Lead AcademicCo-InvestigatorsCentre Fellow(s)Secondee
Thomas Upton

Hossein Mohammadi (CEMPS)

Stafford Lightman

Eder Zavala (CEMPS)

Diane Fraser

Hossein Mohammadi

Jamie Walker

 Joel Tabak


Lay summary:

The adrenal glands produce hormones that have important roles in the regulation of inflammation, metabolism, and mental health. Levels of hormones normally fluctuate during the day and respond rapidly to stressors (both physical and psychological). In all healthy individuals, fluctuations are organised rhythmically. However, patients with adrenal endocrine conditions (e.g., Cushing’s, Addison’s and primary aldosteronism) exhibit clear disruptions of this rhythmicity that deviate from “normal” variability in healthy subjects.
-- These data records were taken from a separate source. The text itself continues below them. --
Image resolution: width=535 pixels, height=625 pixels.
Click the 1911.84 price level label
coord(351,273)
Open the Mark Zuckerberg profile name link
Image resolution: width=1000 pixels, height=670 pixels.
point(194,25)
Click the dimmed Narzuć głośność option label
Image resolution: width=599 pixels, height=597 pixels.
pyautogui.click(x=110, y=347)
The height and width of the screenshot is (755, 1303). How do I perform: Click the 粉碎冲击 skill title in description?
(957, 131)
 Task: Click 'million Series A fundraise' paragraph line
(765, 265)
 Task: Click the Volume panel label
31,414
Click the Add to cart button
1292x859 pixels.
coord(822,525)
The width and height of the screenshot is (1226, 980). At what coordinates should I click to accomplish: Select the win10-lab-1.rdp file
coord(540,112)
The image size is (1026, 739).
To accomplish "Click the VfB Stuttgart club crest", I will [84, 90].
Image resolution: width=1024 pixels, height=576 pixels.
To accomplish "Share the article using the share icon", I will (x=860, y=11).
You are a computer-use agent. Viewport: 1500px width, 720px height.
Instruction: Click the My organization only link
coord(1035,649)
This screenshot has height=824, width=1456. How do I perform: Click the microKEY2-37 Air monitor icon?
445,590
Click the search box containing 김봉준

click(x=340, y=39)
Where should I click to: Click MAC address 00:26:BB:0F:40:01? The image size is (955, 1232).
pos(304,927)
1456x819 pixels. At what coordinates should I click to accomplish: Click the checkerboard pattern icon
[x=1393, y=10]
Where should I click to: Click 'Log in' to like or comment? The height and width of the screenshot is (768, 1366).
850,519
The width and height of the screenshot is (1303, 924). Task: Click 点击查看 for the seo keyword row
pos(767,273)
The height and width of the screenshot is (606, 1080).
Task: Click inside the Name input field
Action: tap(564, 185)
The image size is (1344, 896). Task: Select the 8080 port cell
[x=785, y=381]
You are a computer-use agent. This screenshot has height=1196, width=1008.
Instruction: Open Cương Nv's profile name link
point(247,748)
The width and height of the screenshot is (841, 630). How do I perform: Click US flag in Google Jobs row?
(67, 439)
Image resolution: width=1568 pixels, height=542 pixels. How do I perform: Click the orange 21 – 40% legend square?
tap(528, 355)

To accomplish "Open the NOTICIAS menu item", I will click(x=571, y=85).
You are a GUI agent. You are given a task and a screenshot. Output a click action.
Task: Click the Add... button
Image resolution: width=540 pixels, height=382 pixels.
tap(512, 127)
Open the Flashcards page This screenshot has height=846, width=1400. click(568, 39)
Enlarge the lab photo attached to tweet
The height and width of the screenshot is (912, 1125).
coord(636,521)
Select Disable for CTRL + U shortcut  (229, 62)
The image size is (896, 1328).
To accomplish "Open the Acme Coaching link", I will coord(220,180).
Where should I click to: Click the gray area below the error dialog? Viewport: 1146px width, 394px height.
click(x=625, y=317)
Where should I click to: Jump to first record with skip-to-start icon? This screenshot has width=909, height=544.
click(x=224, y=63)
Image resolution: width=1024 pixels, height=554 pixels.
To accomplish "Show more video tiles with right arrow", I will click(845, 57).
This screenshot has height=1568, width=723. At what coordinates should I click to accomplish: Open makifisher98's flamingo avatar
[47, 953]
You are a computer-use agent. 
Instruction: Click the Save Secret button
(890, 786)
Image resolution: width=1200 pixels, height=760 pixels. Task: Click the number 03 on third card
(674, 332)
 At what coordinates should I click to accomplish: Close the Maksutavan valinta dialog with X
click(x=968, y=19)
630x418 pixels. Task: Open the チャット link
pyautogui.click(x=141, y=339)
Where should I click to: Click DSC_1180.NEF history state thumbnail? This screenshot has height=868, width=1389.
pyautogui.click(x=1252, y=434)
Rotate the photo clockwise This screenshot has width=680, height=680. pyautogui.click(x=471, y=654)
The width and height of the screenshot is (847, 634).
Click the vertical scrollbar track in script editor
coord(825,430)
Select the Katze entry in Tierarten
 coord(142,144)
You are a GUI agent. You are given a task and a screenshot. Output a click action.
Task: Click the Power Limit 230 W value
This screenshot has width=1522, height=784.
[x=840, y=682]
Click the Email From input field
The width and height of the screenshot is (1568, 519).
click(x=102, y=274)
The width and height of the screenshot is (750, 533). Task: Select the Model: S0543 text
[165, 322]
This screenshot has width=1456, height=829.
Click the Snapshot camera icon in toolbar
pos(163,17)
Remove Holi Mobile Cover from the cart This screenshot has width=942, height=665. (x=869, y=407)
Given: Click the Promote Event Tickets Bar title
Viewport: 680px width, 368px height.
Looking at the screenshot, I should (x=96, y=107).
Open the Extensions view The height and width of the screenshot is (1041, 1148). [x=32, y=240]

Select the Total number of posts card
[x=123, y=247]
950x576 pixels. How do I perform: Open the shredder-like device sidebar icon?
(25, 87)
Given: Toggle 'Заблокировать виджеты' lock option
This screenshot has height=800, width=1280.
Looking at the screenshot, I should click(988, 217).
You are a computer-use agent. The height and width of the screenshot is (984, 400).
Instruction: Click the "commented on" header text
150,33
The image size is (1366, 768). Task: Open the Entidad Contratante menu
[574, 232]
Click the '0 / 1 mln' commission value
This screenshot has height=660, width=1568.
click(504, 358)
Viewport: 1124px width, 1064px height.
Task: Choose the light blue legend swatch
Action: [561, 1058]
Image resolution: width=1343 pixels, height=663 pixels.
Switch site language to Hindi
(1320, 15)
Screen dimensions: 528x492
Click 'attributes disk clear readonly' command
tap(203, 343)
This is important since current diagnosis of these conditions is difficult with current clinical tools, which rely on single time point sampling from blood. Consequently, diagnosis is often delayed and may result in inadequate or inappropriate treatment. This results in further deterioration of the patient’s health and increased costs.

We propose to analyse data obtained from a novel, minimally invasive, high frequency sampling system called U-RHYTHM. This portable system obtains hormone samples during out-of-hospital normal activity, including during sleep, without the need for blood.

Using mathematical analysis we will develop a computational tool to distinguish normal vs abnormal sampling profiles with a specific degree of confidence. Such a tool would allow us to quantify the deviation of a given profile from normal, thus accelerating and increasing the confidence on the diagnosis.